Type Ftrl
Namespace tensorflow.keras.optimizers
Parent Optimizer
Interfaces IFtrl
Optimizer that implements the FTRL algorithm. See Algorithm 1 of this [paper](
https://www.eecs.tufts.edu/~dsculley/papers/ad-click-prediction.pdf).
This version has support for both online L2 (the L2 penalty given in the paper
above) and shrinkage-type L2 (which is the addition of an L2 penalty to the
loss function). Initialization:
$$t = 0$$
$$n_{0} = 0$$
$$\sigma_{0} = 0$$
$$z_{0} = 0$$ Update ($$i$$ is variable index):
$$t = t + 1$$
$$n_{t,i} = n_{t-1,i} + g_{t,i}^{2}$$
$$\sigma_{t,i} = (\sqrt{n_{t,i}} - \sqrt{n_{t-1,i}}) / \alpha$$
$$z_{t,i} = z_{t-1,i} + g_{t,i} - \sigma_{t,i} * w_{t,i}$$
$$w_{t,i} = - ((\beta+\sqrt{n+{t}}) / \alpha + \lambda_{2})^{-1} * (z_{i} -
sgn(z_{i}) * \lambda_{1}) if \abs{z_{i}} > \lambda_{i} else 0$$ Check the documentation for the l2_shrinkage_regularization_strength
parameter for more details when shrinkage is enabled, where gradient is
replaced with gradient_with_shrinkage.
Methods
Properties
Public static methods
Ftrl NewDyn(ImplicitContainer<T> learning_rate, ImplicitContainer<T> learning_rate_power, ImplicitContainer<T> initial_accumulator_value, ImplicitContainer<T> l1_regularization_strength, ImplicitContainer<T> l2_regularization_strength, ImplicitContainer<T> name, ImplicitContainer<T> l2_shrinkage_regularization_strength, IDictionary<string, object> kwargs)
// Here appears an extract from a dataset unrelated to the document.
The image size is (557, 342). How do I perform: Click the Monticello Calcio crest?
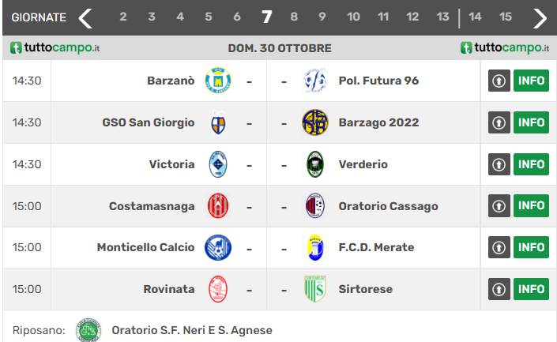pos(218,247)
Construct a new FTRL optimizer.
Parameters
-
ImplicitContainer<T>
learning_rate - A float value or a constant float `Tensor`.
-
ImplicitContainer<T>
learning_rate_power - A float value, must be less or equal to zero. Controls how the learning rate decreases during training. Use zero for a fixed learning rate.
-
ImplicitContainer<T>
initial_accumulator_value - The starting value for accumulators. Only zero or positive values are allowed.
-
ImplicitContainer<T>
l1_regularization_strength - A float value, must be greater than or equal to zero.
-
ImplicitContainer<T>
l2_regularization_strength - A float value, must be greater than or equal to zero.
-
ImplicitContainer<T>
name - Optional name prefix for the operations created when applying gradients. Defaults to "Ftrl".
-
ImplicitContainer<T>
l2_shrinkage_regularization_strength - A float value, must be greater than or equal to zero. This differs from L2 above in that the L2 above is a stabilization penalty, whereas this L2 shrinkage is a magnitude penalty. The FTRL formulation can be written as: w_{t+1} = argmin_w(\hat{g}_{1:t}w + L1*||w||_1 + L2*||w||_2^2), where \hat{g} = g + (2*L2_shrinkage*w), and g is the gradient of the loss function w.r.t. the weights w. Specifically, in the absence of L1 regularization, it is equivalent to the following update rule: w_{t+1} = w_t - lr_t / (1 + 2*L2*lr_t) * g_t - 2*L2_shrinkage*lr_t / (1 + 2*L2*lr_t) * w_t where lr_t is the learning rate at t. When input is sparse shrinkage will only happen on the active weights.\
-
IDictionary<string, object>
kwargs - keyword arguments. Allowed to be {`clipnorm`, `clipvalue`, `lr`, `decay`}. `clipnorm` is clip gradients by norm; `clipvalue` is clip gradients by value, `decay` is included for backward compatibility to allow time inverse decay of learning rate. `lr` is included for backward compatibility, recommended to use `learning_rate` instead.